CHOOSING THE RIGHT EYE CARE PROVIDER

To the average person, it can be confusing to know the difference between an optometrist and ophthalmologist - and to know what type of doctor is best for you.

Eye Doctors

Eye exams can be administered by either an optometrist or an ophthalmologist. The Association of Schools and Colleges of Optometry (ASCO) estimates there are 30,000 optometrists in the country, accounting for about 70% of the eye care market. Ophthalmologists are medical doctors specially trained to treat eye diseases and perform eye surgery. Approximately 15,000 ophthalmologists practice in the United States. If you're going for your annual eye exam, the procedures and tests will generally be the same regardless of the type of doctor.

Optical Retail and Private Practice Settings

Optometrists or ophthalmologists can work in a private practice or retail setting. Retail chains typically have at least five locations with evening and/or weekend hours. These extended hours and convenient locations make retail opticals a popular choice among consumers. More than 50% of eyewear dollars are spent at retail locations, according to Jobson Optical Research. Retail-affiliated providers must meet the same standards as those in private practices, ensuring members receive consistently high quality care. Private practice doctors offer smaller, more intimate offices. Regardless of the setting, all optometrists and ophthalmologists must meet the same quality of care standards, ensuring members receive a consistent exam experience.

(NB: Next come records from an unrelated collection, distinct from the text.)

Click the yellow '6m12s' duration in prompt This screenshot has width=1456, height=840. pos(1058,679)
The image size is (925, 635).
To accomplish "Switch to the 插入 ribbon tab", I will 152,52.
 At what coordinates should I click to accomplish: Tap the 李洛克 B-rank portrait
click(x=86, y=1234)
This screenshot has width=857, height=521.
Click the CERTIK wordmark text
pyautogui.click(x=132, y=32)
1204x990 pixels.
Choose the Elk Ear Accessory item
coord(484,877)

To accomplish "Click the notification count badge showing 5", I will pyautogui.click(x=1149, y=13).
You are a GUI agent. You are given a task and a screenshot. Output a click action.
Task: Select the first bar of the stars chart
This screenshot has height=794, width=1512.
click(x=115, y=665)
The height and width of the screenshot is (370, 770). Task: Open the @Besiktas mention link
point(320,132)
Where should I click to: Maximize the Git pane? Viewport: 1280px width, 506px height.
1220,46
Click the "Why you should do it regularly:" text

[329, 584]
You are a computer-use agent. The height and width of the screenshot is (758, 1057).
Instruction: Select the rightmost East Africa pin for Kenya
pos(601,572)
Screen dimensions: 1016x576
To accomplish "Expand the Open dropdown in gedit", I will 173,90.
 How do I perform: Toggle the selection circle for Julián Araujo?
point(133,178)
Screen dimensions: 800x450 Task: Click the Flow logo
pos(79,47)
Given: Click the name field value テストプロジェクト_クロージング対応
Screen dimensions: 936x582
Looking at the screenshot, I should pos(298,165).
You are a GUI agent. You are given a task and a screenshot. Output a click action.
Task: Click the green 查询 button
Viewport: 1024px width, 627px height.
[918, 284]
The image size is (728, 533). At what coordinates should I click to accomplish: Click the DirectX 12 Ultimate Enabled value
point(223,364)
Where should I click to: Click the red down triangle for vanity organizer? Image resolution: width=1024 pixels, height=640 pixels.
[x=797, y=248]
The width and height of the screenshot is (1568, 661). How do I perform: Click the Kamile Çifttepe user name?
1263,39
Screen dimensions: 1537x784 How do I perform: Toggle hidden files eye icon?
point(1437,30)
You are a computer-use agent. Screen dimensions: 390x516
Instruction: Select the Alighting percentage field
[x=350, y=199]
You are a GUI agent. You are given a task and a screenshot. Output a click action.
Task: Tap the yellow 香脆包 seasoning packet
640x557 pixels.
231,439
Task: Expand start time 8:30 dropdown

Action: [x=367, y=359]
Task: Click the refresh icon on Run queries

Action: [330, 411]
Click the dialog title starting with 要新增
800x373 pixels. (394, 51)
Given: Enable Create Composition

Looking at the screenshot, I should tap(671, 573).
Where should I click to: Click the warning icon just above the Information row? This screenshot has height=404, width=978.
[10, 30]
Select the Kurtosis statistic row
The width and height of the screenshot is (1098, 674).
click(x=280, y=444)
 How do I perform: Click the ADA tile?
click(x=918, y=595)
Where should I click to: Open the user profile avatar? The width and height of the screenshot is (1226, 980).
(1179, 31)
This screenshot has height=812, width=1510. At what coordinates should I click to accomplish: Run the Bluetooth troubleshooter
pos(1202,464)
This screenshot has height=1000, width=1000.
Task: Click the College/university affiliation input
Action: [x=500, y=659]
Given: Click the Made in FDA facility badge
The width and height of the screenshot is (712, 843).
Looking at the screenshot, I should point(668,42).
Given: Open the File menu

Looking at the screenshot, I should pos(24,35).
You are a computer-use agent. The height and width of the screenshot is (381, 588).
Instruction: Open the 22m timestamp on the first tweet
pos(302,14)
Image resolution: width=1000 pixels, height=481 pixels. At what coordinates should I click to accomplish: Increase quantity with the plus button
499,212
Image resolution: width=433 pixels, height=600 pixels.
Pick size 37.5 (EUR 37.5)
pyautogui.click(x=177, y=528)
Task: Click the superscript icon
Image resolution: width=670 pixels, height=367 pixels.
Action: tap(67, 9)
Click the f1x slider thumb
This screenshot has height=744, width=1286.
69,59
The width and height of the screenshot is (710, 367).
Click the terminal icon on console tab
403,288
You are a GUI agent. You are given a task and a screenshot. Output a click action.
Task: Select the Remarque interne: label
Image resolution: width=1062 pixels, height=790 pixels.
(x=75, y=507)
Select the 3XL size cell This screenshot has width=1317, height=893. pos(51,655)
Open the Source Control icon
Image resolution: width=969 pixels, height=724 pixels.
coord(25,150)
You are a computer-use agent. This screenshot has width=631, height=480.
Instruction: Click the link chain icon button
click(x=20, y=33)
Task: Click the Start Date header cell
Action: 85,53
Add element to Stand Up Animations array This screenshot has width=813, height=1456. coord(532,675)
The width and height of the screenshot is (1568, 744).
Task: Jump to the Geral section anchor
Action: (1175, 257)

Dispensaries and Opticians

If you need eyeglasses, you'll need to take the prescription to a dispensary. Most eye doctors have dispensaries on-site to make it easy for patients to get their eyewear. Some dispensaries have on-site lab facilities, but many send the glasses to outside labs for fabrication. Opticians, licensed professionals who are trained in the fit and usage of eyewear, work in dispensaries and will assist you in selecting frames, lenses and lens options. The optician will also help fit and adjust the eyewear to your face after it's been fabricated. Ultimately, the provider you choose will depend on your personal preferences, appointment availability and location.